I'm having a situation in which I want to allow the user to download a PDF. The generation of this PDF can take a couple of seconds, and I don't want a webserver thread to wait for the generation of the PDF, since that means the thread isn't available to handle other incoming requests.
So, what I would like to do is introduce the following URL patterns:
/request_download
which invokes a background job to generate the PDF;/document.pdf
which will serve the PDF once it is generated
The use case is as follows.
A user clicks on 'Download PDF'. This invokes a piece of Javascript that'll show a spinner, make a request to /request_download
and receive a HTTP 202 Accepted, indicating the request was accepted and a background job was created. The JS should then poll the /request_download
url periodically until it gets HTTP 201 Created, indicating that the PDF has been created. A Location
header is included that is used by the JS to forward the client to /document.pdf
. This has to be in a new window (or tab, at least it shouldn't replace the current page). The level of expertise of our users is very low, so when I forward to the url, they might not know how to get back to the website.
The problem
Now, window.open
works fine if it is invoked by the user via a click event. However, I want to invoke window.open
in a callback function through setInterval
as soon as I see that 201 Created response. However, browsers won't like that and will interpret it as a popup, causing it to get caught by popup blockers on IE8-10 as well as Chrome. Which makes sense.
I also can't open a new window and invoke the Javascript over there. In that case, users would see a blank page with a spinner. If that page then forwards to the /document.pdf
, IE will show this yellow warning bar telling that it prevented files from being downloaded. Chrome and Firefox will do this without any problems, but a large percentage of our users is on IE.
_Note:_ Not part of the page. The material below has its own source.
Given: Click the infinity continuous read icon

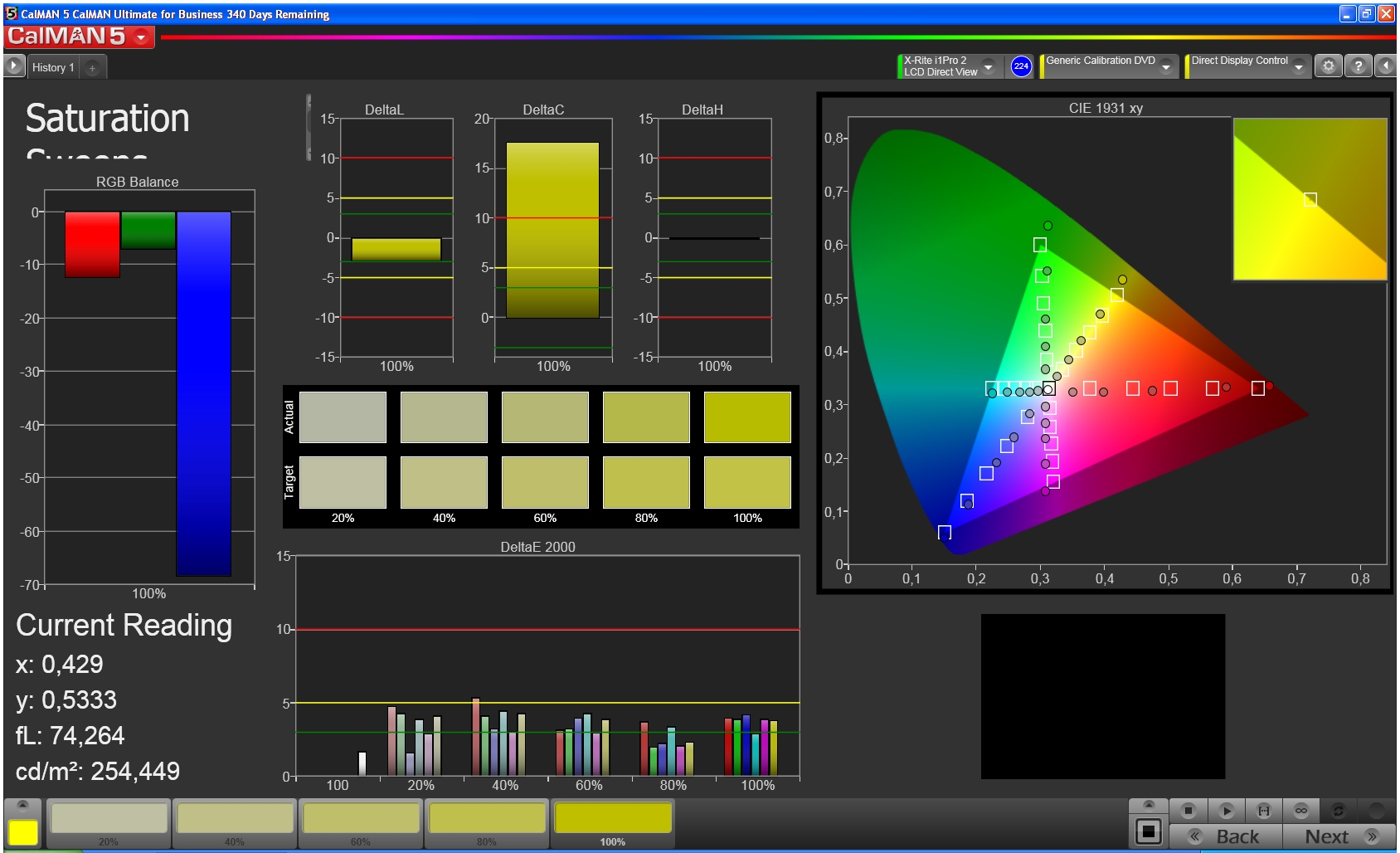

What I've tried, and didn't work
- window.open(location)
- Setting the src of an iframe to the retrieve location
- Manually adding an
<a>
tag to the document body and trying to click it using javascript - Adding an
<a>
tag to the document body and invoking aMouseEvent
on it - Partially works: opening a new window on user click and storing a reference to it, then perform the asynchronous requests and upon completion, set the location of the earlier opened window. But: IE will block this and say it prevented files from being downloaded. So still not a fully working solution.
I'm straight out of ideas on how I can make this work and decided and decided to ask The Internet for help. I'm hoping you guys can help me with this, or recognise the problem. Thanks in advance!